Recently, I’ve been paying attention to the semiconductor sector and found that this is indeed a very interesting time.



First, let me explain why we should focus on semiconductors. In recent years, AI has become extremely popular, and since ChatGPT, major tech companies have been competing for computing power, which directly drives the demand for the entire chip industry. Coupled with the development of 5G, new energy vehicles, and Industry 4.0, the application scenarios for semiconductors are increasing. Simply put, without chips, electronic devices have no “brain” and can only perform repetitive tasks. With semiconductors, information can be truly “stored, transmitted, and applied.”

I’ve noticed that the division of labor in the semiconductor industry is becoming more and more detailed. From the earliest vertical integration model, now there are specialized fields such as chip design, wafer manufacturing, equipment, and materials. Each model has its characteristics—design companies are asset-light with low operating costs but higher risks; foundries require large-scale investments but tend to form oligopolies; equipment manufacturers are capital-intensive.

If I had to recommend semiconductor stocks, I think the most worth paying attention to are the three sectors: chip design, wafer manufacturing, and semiconductor equipment. These areas belong to the “long-term growth with thick snow” type, making it easier to seize investment opportunities.

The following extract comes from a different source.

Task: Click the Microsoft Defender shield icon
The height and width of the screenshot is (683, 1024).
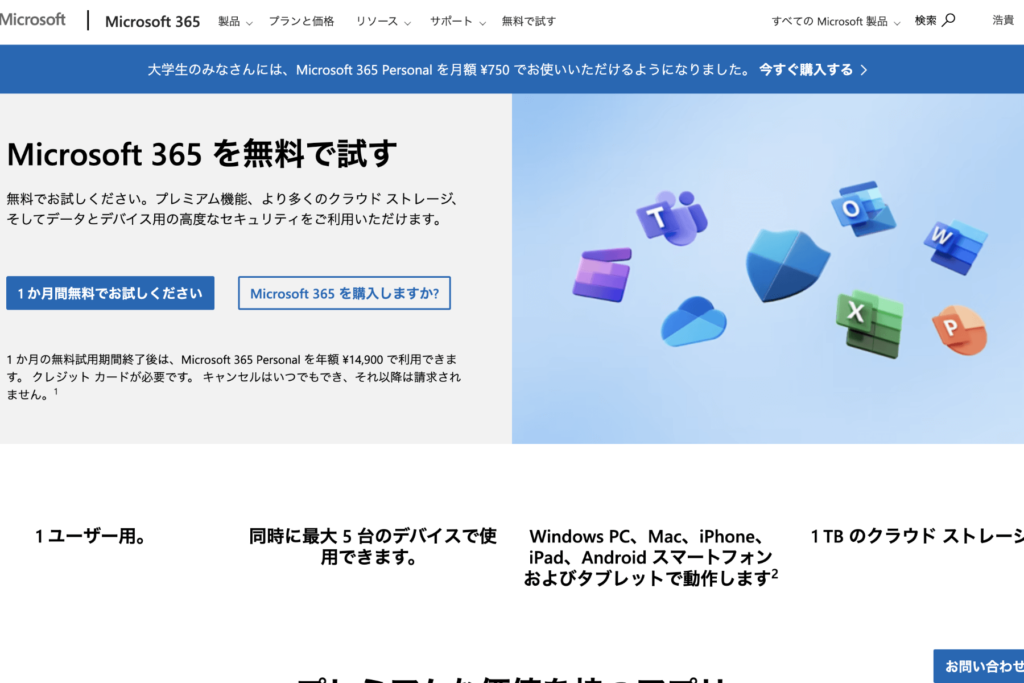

Regarding specific companies, Texas Instruments is almost an absolute leader in analog chips, with a particularly wide moat. NVIDIA has been extremely hot in the past two years, with explosive growth in AI chip demand. TrendForce predicts GPU demand will reach 30k units, giving NVIDIA a huge advantage in this area. Broadcom mainly makes communication chips and continues to expand its market share through acquisitions. Qualcomm, as the largest supplier of 5G baseband chips, holds a 53% market share, with the future target market expanding from the current $100 billion to $700 billion by 2030.

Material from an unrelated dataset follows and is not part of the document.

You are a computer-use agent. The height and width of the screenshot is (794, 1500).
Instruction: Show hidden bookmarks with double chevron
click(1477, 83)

AMD has performed well in recent years, especially in gaming and data centers. ASML controls EUV lithography machines, which only it can produce worldwide, with an unshakable monopoly. Applied Materials and Lam Research are also leading players in semiconductor equipment, benefiting from growing demand in storage, 5G, and AI. Intel remains solid as the leader in PC processors. Micron Technology ranks high in storage chips, with a DRAM market share of 22.52%, ranking third.

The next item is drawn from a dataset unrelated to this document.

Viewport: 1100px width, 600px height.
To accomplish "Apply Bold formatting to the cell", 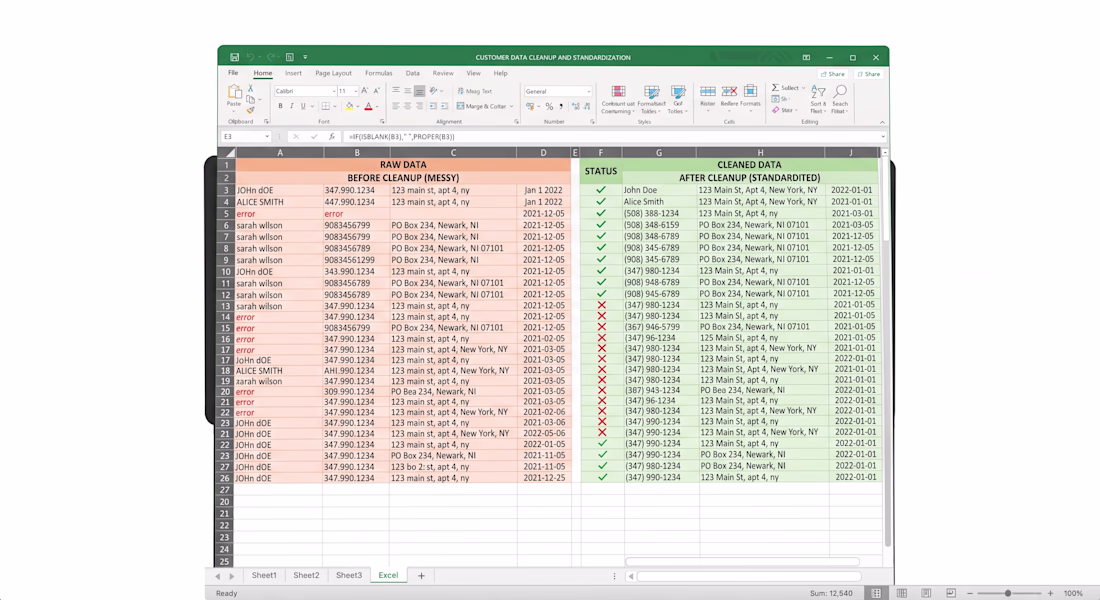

Regarding investment timing, I looked at the industry cycle. The semiconductor industry cycle generally lasts 4-5 years, with stock prices usually leading fundamentals by 3-6 months. The last full cycle started in the second half of 2019, peaked in October 2021, then adjusted until bottoming out in 2023. The new upward cycle clearly began in 2024, driven mainly by AI computing power demand. Currently (May 2026), we are in the middle to late stage of the cycle’s upward trend, with a long-term bullish outlook established, but short-term momentum is overheated, and a correction pressure is building.

So, now is not the time to position at the bottom but rather to grasp structural opportunities as the trend confirms. Short-term traders can consider: buying when the stock price breaks above the 5-day moving average with a golden cross of the 5-day over the 10-day, or buying at support levels during dips; selling when RSI shows divergence in overbought zones or during volume expansion with stagnation, to take profits gradually or reduce positions.

Several factors influence semiconductor stock recommendations and prices. Downstream demand changes are critical— in 2023, global 5G terminal shipments reached 1.48 billion units, up 31.7% year-over-year; IoT devices grew 38.5%; automotive electronics increased 35.1%. Inventory levels are also important—high inventory indicates weak demand or oversupply, negatively impacting stock prices; low inventory suggests strong demand or insufficient supply, which is favorable. Technological innovation is also decisive—diversification of AI chips and capacity increases in EUV lithography machines will boost related companies’ stock prices.

Of course, risks must be watched carefully. Macroeconomic instability, interest rate hikes, fierce technological competition, and weak market demand could all affect the performance of semiconductor stocks. Weak consumer electronics demand, uncertain recovery of mobile phones and PCs, and the sustainability of AI computing power growth are ongoing concerns that require continuous monitoring.

In summary, if you are optimistic about the semiconductor sector, you can start to enter gradually, taking advantage of technical pullbacks or RSI oversold signals for low entries. Focus on equipment companies like ASML and Applied Materials, and on chip giants like NVIDIA, AMD, Broadcom, Qualcomm, and Texas Instruments. The core of semiconductor stock recommendations is to choose companies with core competitiveness and leadership in their niche industries; long-term holding can yield good returns.